::: Excerpted data :::
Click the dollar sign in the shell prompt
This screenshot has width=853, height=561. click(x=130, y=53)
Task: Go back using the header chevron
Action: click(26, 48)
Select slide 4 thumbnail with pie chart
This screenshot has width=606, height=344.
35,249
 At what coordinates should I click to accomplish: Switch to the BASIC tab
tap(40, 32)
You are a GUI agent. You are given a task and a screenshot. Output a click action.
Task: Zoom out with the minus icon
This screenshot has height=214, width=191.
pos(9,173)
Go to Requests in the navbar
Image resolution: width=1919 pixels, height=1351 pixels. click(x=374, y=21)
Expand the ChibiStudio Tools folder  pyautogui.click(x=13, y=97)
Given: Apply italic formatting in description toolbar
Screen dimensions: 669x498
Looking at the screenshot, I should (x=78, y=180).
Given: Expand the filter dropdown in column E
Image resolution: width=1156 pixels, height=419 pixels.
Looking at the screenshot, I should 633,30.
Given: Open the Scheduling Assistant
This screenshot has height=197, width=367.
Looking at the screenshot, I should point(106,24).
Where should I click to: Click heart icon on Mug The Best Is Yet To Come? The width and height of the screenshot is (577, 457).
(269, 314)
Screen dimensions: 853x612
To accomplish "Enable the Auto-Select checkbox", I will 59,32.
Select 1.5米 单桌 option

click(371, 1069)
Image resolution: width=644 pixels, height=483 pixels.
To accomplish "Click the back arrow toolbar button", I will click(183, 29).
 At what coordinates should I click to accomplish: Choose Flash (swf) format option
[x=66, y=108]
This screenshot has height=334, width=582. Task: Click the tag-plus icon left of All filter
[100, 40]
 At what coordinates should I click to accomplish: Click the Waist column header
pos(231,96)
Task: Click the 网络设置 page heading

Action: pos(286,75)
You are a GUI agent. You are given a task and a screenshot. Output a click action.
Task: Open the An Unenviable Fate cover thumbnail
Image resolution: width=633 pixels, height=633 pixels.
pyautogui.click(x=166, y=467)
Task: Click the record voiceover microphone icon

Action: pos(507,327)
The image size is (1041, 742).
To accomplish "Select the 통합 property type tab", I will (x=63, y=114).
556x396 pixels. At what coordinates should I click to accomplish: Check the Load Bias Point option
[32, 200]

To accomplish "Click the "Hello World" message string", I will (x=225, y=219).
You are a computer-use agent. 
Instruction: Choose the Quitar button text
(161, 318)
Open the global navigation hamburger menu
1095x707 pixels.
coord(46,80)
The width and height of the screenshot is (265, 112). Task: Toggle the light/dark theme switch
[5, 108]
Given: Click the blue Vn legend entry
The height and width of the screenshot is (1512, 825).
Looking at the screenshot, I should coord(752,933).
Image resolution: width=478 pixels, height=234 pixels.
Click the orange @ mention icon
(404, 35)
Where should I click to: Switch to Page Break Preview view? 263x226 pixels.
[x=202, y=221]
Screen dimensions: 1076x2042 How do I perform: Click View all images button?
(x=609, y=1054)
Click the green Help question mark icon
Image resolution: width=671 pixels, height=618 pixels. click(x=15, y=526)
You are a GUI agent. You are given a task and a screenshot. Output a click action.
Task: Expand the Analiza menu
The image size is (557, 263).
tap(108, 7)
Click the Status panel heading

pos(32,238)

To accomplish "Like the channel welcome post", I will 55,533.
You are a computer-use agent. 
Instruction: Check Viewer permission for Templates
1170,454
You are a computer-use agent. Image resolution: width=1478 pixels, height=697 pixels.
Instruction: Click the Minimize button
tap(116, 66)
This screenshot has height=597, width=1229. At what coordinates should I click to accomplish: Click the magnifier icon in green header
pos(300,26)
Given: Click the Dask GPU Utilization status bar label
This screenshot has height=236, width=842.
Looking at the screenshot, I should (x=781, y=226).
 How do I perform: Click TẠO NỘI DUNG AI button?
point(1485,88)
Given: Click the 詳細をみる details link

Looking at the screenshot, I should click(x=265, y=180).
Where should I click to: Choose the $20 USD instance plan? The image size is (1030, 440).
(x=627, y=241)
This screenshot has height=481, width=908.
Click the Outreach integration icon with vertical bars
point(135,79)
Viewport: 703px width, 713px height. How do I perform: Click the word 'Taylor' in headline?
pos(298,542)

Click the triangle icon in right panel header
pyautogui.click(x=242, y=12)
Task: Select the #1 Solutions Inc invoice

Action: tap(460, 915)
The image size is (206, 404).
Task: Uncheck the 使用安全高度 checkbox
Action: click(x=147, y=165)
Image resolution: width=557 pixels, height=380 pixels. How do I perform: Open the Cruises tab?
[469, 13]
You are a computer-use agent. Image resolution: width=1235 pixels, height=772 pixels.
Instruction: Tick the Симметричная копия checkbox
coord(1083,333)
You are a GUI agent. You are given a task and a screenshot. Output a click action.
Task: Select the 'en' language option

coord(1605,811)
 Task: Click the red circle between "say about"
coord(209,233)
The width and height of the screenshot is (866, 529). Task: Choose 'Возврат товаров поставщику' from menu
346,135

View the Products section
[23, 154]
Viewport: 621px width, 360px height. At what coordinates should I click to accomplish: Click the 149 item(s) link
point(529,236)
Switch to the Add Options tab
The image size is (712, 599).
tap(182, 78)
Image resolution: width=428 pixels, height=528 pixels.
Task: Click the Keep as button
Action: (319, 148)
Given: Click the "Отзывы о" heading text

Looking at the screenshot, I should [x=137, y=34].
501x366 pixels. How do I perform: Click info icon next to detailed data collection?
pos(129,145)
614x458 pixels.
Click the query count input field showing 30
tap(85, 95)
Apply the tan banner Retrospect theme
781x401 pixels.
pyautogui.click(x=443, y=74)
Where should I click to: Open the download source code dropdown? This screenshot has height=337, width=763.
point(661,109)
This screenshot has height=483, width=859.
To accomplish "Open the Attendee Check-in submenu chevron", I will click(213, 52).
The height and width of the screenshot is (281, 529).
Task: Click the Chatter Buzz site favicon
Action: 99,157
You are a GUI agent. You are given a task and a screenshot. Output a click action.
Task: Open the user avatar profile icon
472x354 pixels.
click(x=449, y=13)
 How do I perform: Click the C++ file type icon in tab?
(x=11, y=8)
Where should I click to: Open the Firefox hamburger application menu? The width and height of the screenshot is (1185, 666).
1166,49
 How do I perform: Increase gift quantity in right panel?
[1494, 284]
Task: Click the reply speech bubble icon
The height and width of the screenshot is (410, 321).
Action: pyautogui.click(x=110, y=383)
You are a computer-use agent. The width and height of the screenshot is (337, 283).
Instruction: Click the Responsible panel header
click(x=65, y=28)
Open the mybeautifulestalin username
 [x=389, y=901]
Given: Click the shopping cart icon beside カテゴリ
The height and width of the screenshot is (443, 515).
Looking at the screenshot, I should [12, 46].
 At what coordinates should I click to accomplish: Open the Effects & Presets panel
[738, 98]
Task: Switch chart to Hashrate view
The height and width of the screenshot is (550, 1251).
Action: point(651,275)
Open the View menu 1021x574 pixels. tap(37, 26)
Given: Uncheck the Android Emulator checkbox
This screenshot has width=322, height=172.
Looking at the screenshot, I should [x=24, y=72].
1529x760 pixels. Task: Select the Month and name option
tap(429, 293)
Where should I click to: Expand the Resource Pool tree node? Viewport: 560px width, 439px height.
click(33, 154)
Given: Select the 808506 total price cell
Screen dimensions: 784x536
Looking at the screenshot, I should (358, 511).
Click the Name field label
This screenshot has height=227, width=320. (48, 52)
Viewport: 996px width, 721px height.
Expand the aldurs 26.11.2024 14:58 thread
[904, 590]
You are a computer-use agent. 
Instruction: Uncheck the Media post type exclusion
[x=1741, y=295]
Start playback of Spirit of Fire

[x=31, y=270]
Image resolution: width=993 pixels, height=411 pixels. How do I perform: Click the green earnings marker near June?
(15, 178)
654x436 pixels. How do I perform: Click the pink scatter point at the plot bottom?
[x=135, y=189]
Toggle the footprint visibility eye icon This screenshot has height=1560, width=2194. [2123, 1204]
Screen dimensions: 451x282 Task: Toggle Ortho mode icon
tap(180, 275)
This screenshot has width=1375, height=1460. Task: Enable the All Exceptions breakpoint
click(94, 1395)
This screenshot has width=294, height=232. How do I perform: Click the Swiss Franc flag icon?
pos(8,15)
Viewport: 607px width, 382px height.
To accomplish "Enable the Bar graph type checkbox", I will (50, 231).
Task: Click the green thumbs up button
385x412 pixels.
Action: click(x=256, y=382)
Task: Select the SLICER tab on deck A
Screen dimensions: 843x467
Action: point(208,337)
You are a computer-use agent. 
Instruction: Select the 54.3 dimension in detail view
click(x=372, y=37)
:::
Request: Copy out the rows starting at the line that contains "Image resolution: width=644" and ending at the line that contains "Action: pos(507,327)", both included, with each line reproduced unchanged.

Solution:
Image resolution: width=644 pixels, height=483 pixels.
To accomplish "Click the back arrow toolbar button", I will click(183, 29).
 At what coordinates should I click to accomplish: Choose Flash (swf) format option
[x=66, y=108]
This screenshot has height=334, width=582. Task: Click the tag-plus icon left of All filter
[100, 40]
 At what coordinates should I click to accomplish: Click the Waist column header
pos(231,96)
Task: Click the 网络设置 page heading

Action: pos(286,75)
You are a GUI agent. You are given a task and a screenshot. Output a click action.
Task: Open the An Unenviable Fate cover thumbnail
Image resolution: width=633 pixels, height=633 pixels.
pyautogui.click(x=166, y=467)
Task: Click the record voiceover microphone icon

Action: pos(507,327)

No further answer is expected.